**PROMPT**
If a line in the data contains "Viewport", copy it out.

Top of THE INPUT

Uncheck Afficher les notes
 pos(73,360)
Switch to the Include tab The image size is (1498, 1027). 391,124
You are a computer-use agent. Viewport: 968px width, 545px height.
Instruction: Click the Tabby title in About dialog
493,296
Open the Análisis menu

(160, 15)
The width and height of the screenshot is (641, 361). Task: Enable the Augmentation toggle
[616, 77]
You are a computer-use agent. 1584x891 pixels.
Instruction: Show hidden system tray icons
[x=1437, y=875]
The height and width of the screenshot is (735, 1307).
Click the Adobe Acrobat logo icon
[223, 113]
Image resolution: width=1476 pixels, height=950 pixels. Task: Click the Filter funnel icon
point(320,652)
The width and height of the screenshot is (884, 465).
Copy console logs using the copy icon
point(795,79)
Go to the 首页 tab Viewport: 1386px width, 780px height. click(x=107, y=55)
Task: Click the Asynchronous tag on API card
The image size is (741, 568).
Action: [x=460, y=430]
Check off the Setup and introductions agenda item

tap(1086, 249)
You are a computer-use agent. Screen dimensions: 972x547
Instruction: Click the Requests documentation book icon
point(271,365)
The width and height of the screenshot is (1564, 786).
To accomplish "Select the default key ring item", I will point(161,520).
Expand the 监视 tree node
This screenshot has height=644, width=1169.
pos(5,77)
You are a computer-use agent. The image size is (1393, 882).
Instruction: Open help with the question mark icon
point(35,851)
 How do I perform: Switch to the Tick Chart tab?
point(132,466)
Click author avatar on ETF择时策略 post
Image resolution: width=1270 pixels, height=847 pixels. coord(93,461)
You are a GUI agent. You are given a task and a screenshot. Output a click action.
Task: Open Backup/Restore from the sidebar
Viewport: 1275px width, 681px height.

Bottom of THE INPUT

**EXPECTED OUTPUT**
You are a computer-use agent. Viewport: 968px width, 545px height.
Go to the 首页 tab Viewport: 1386px width, 780px height. click(x=107, y=55)
Viewport: 1275px width, 681px height.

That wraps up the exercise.